'''

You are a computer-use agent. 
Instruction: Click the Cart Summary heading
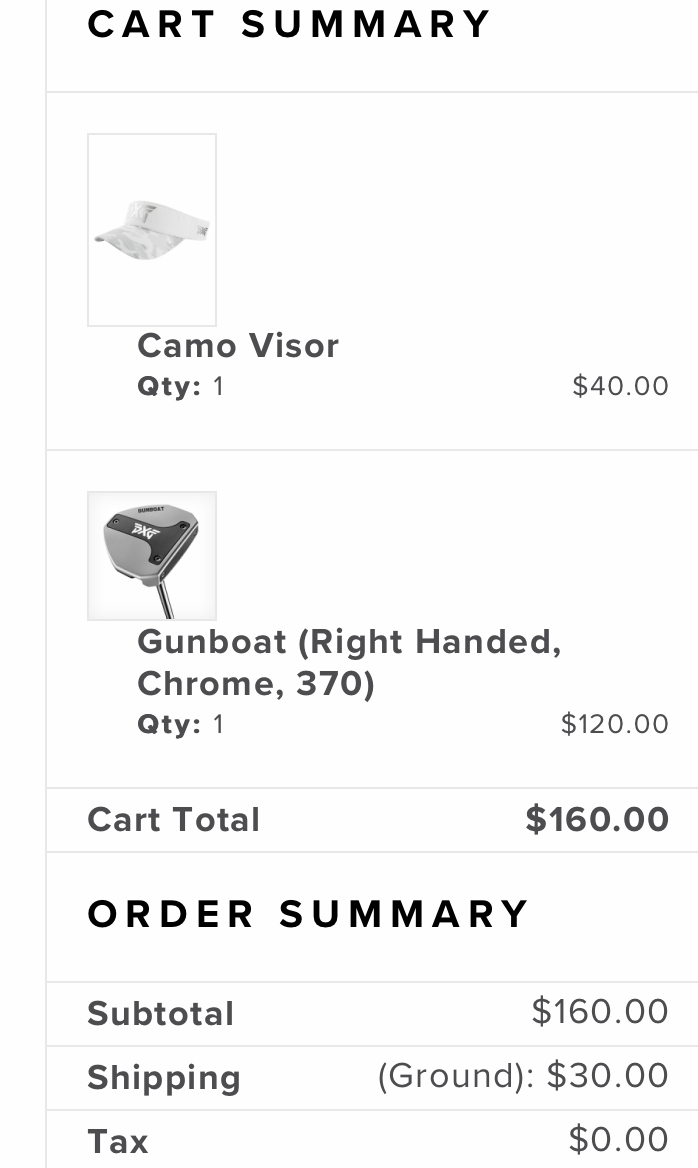point(290,24)
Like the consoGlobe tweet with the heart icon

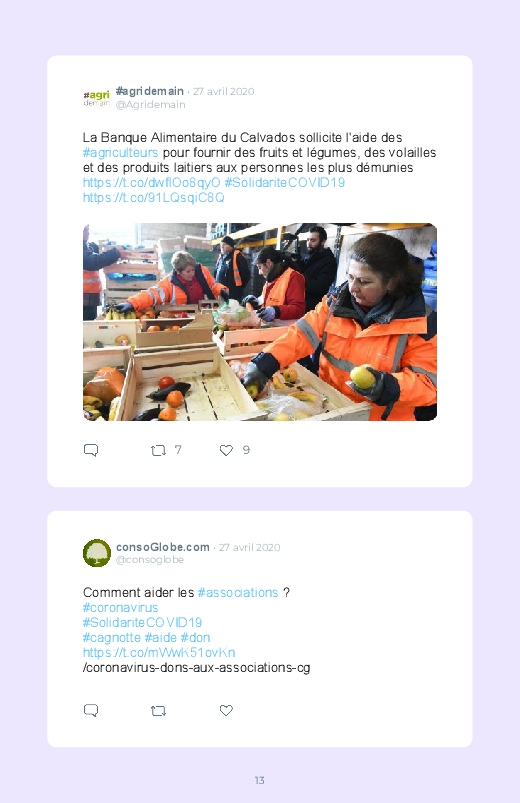pos(226,710)
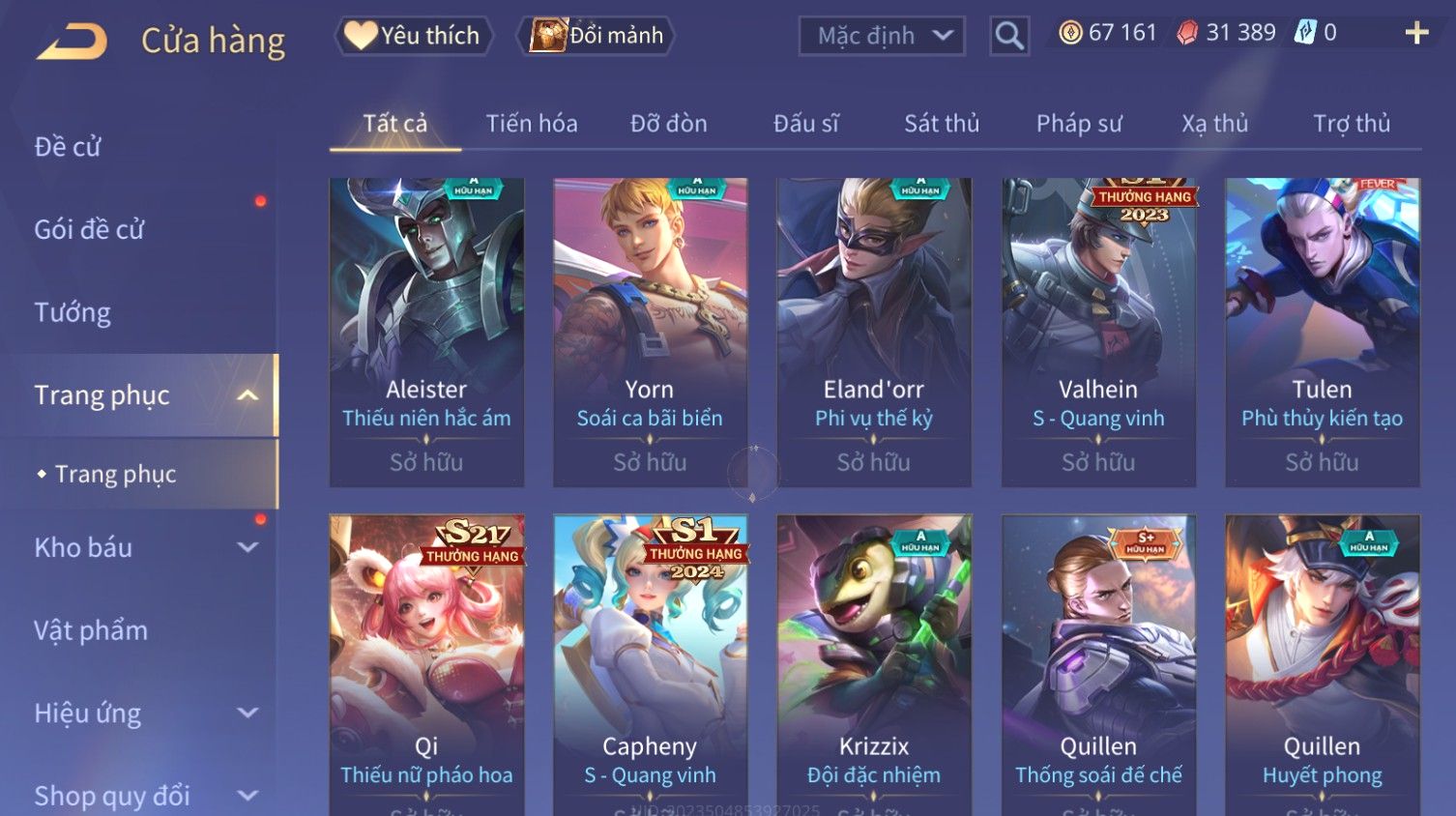Viewport: 1456px width, 816px height.
Task: Click the golden back arrow icon
Action: [73, 41]
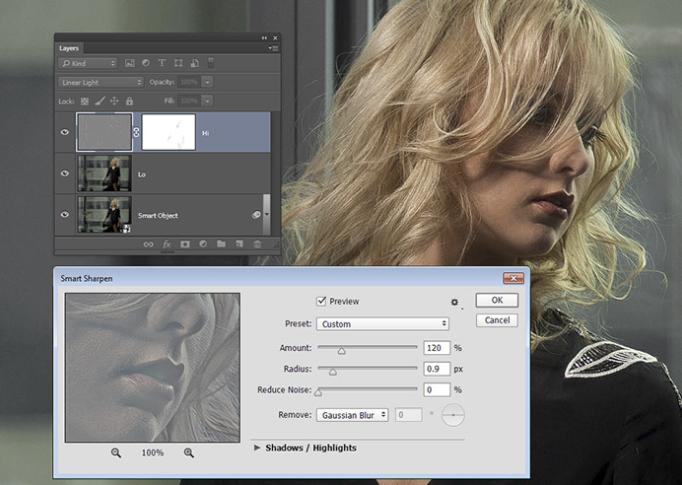Hide the Smart Object layer

click(65, 214)
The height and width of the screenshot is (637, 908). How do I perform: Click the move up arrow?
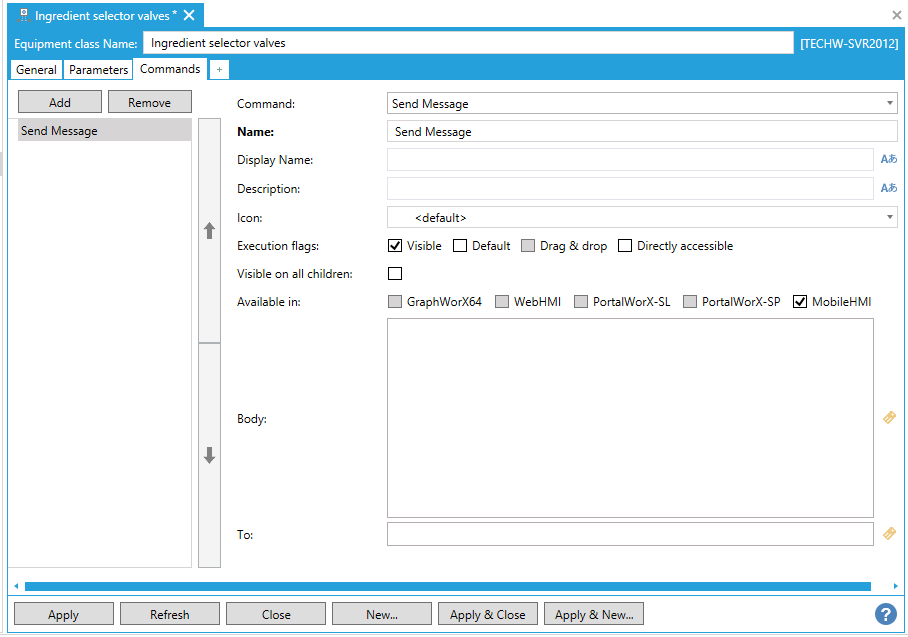pos(209,231)
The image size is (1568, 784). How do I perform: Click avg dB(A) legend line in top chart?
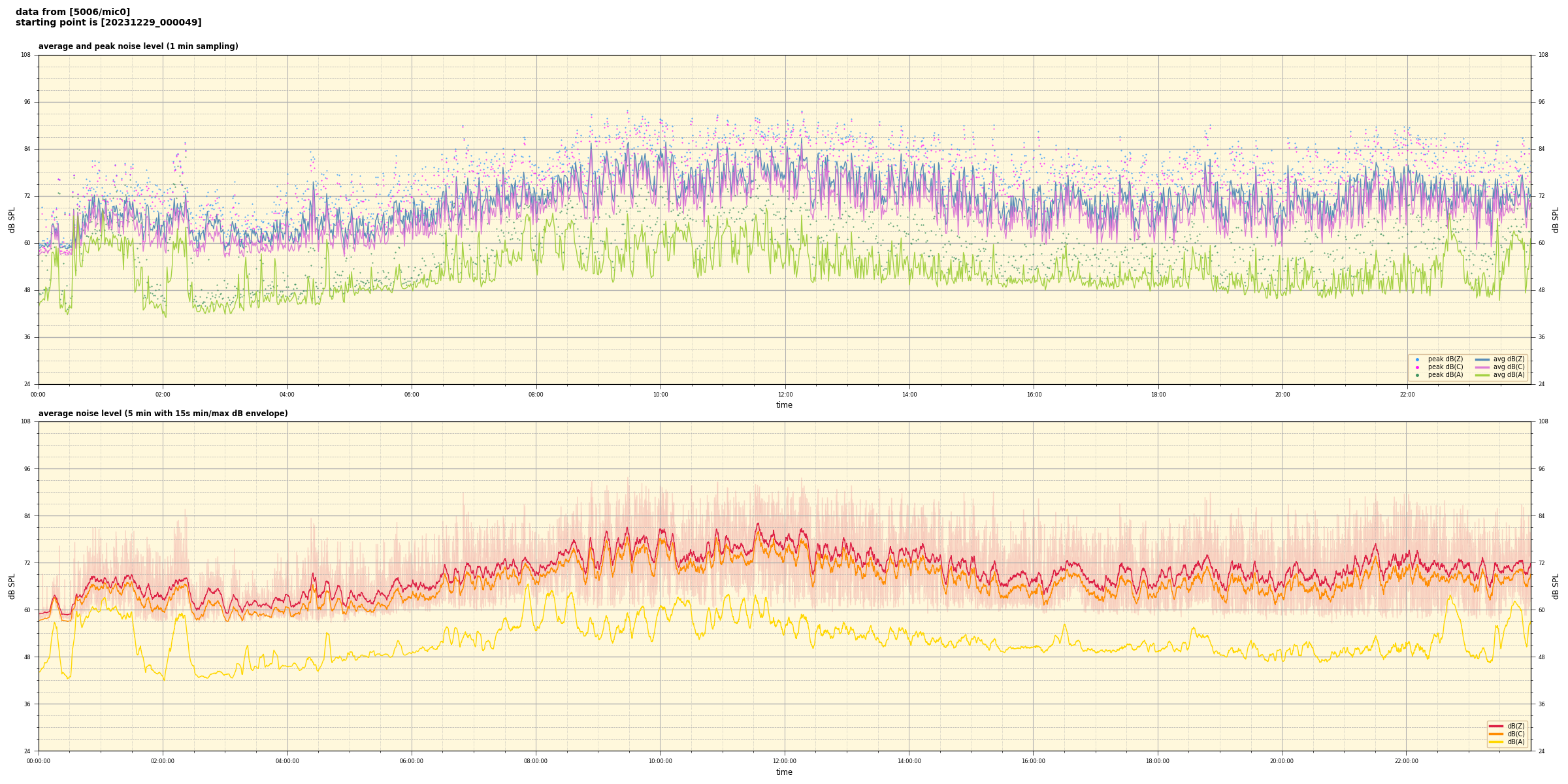[1482, 375]
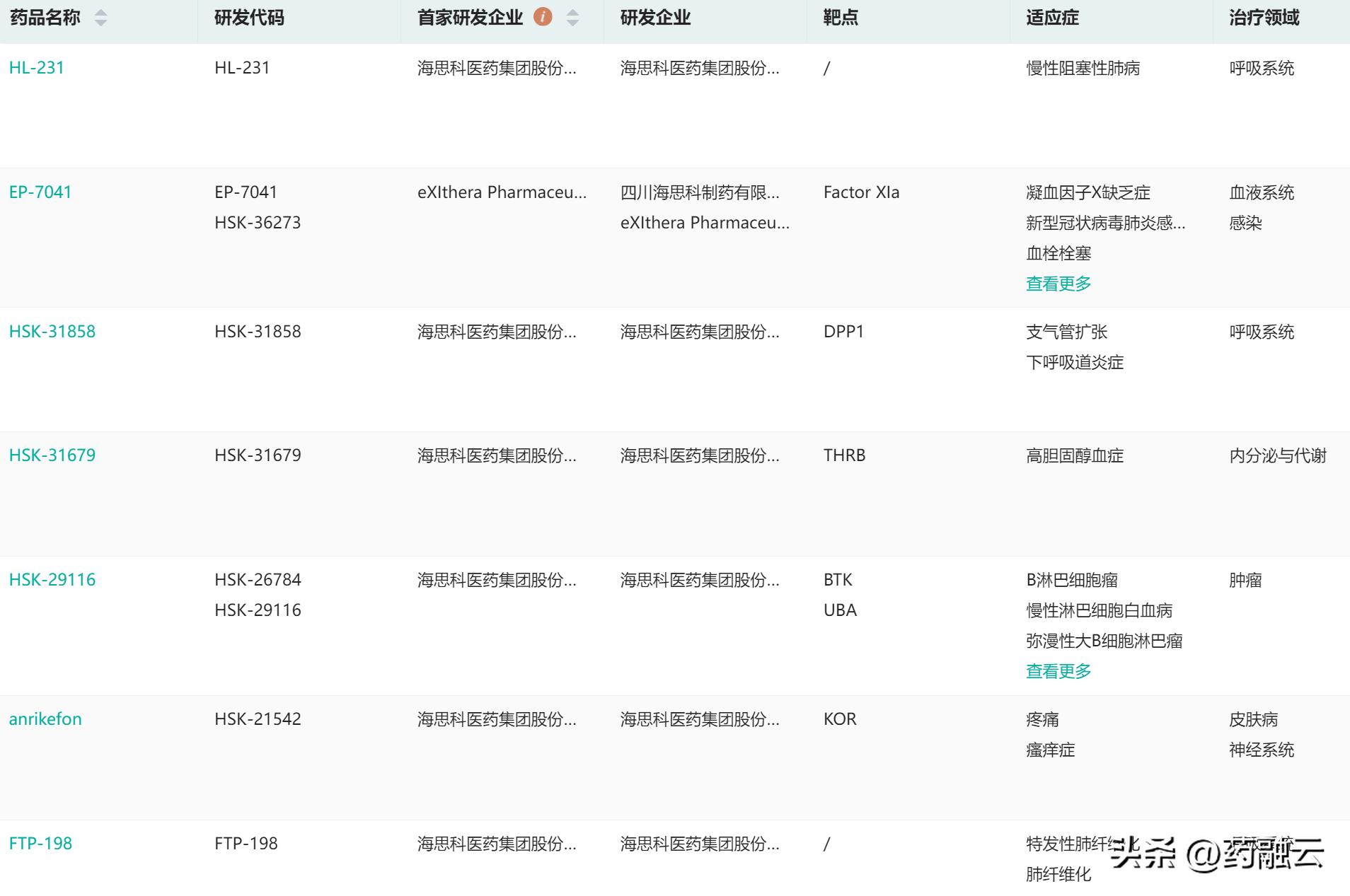
Task: Sort 药品名称 ascending with the up arrow
Action: click(100, 13)
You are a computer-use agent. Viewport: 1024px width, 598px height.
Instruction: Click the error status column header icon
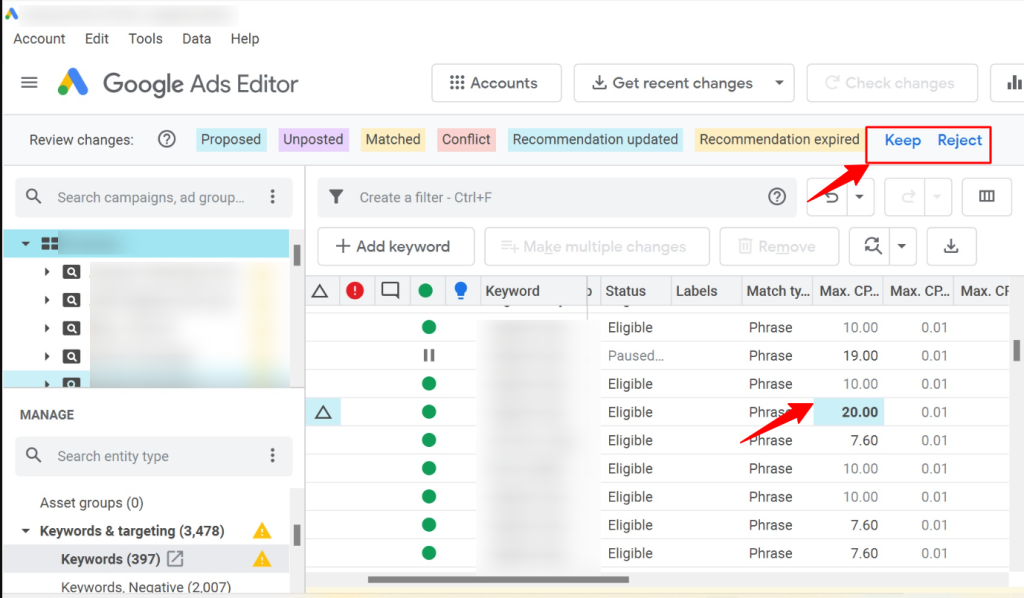pyautogui.click(x=355, y=291)
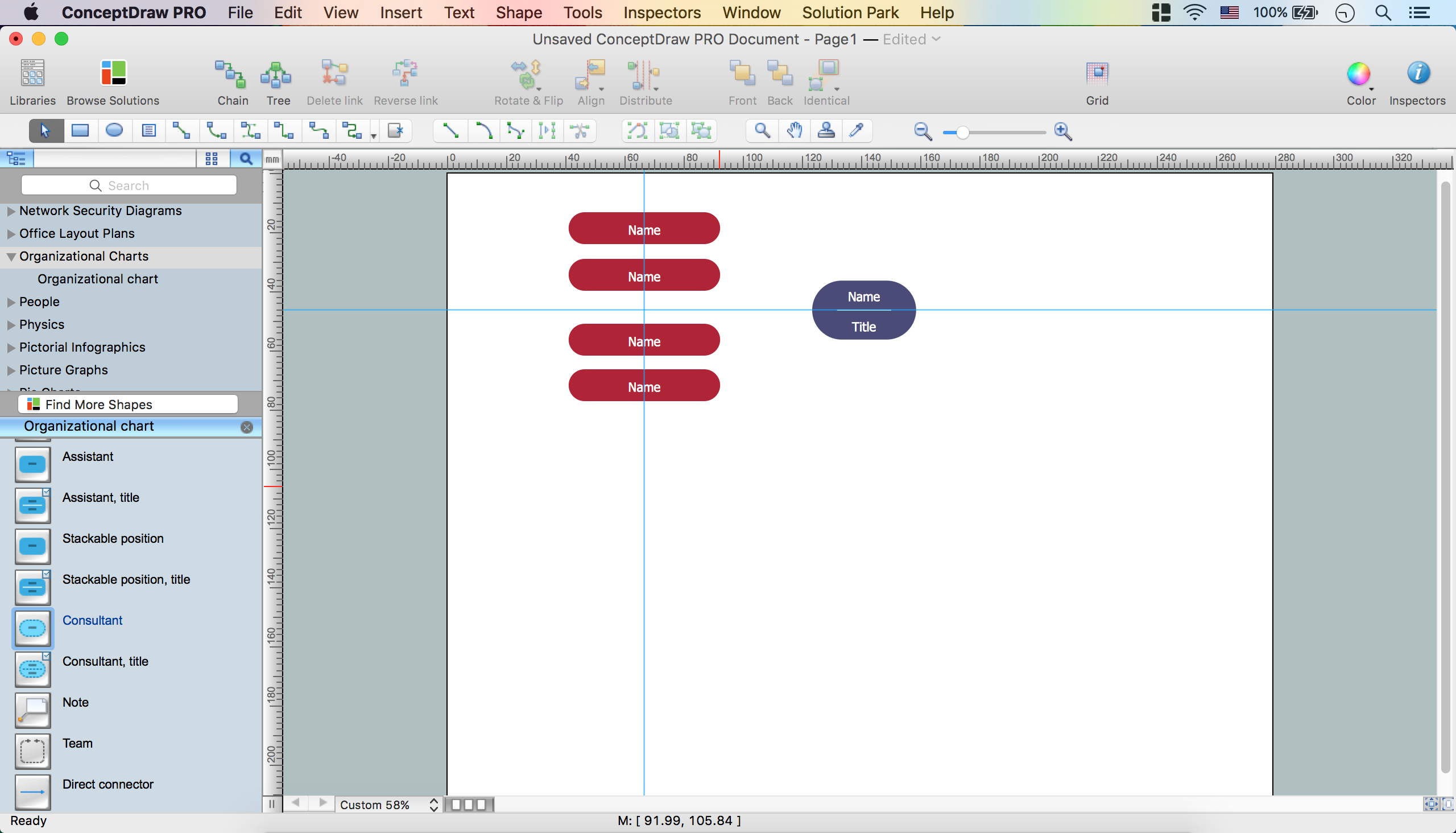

'''

▸ **YOUR TASK**: Render every line of the items above as a Markdown table with the columns Row and Content, numbering the rows in order and skipping blank lines. Leave out the pictures.

▸ **TASK ANSWER**:
| Row | Content |
|---|---|
| 1 | You are a computer-use agent.  |
| 2 | Instruction: Click the Cart Summary heading |
| 3 | point(290,24) |
| 4 | Like the consoGlobe tweet with the heart icon |
| 5 | pos(226,710) |
| 6 | Viewport: 1456px width, 816px height. |
| 7 | Task: Click the golden back arrow icon |
| 8 | Action: [73, 41] |
| 9 | Hide the Smart Object layer |
| 10 | click(65, 214) |
| 11 | The height and width of the screenshot is (637, 908). How do I perform: Click the move up arrow? |
| 12 | pos(209,231) |
| 13 | The image size is (1568, 784). How do I perform: Click avg dB(A) legend line in top chart? |
| 14 | [1482, 375] |
| 15 | Task: Sort 药品名称 ascending with the up arrow |
| 16 | Action: click(100, 13) |
| 17 | You are a computer-use agent. Viewport: 1024px width, 598px height. |
| 18 | Instruction: Click the error status column header icon |
| 19 | pyautogui.click(x=355, y=291) |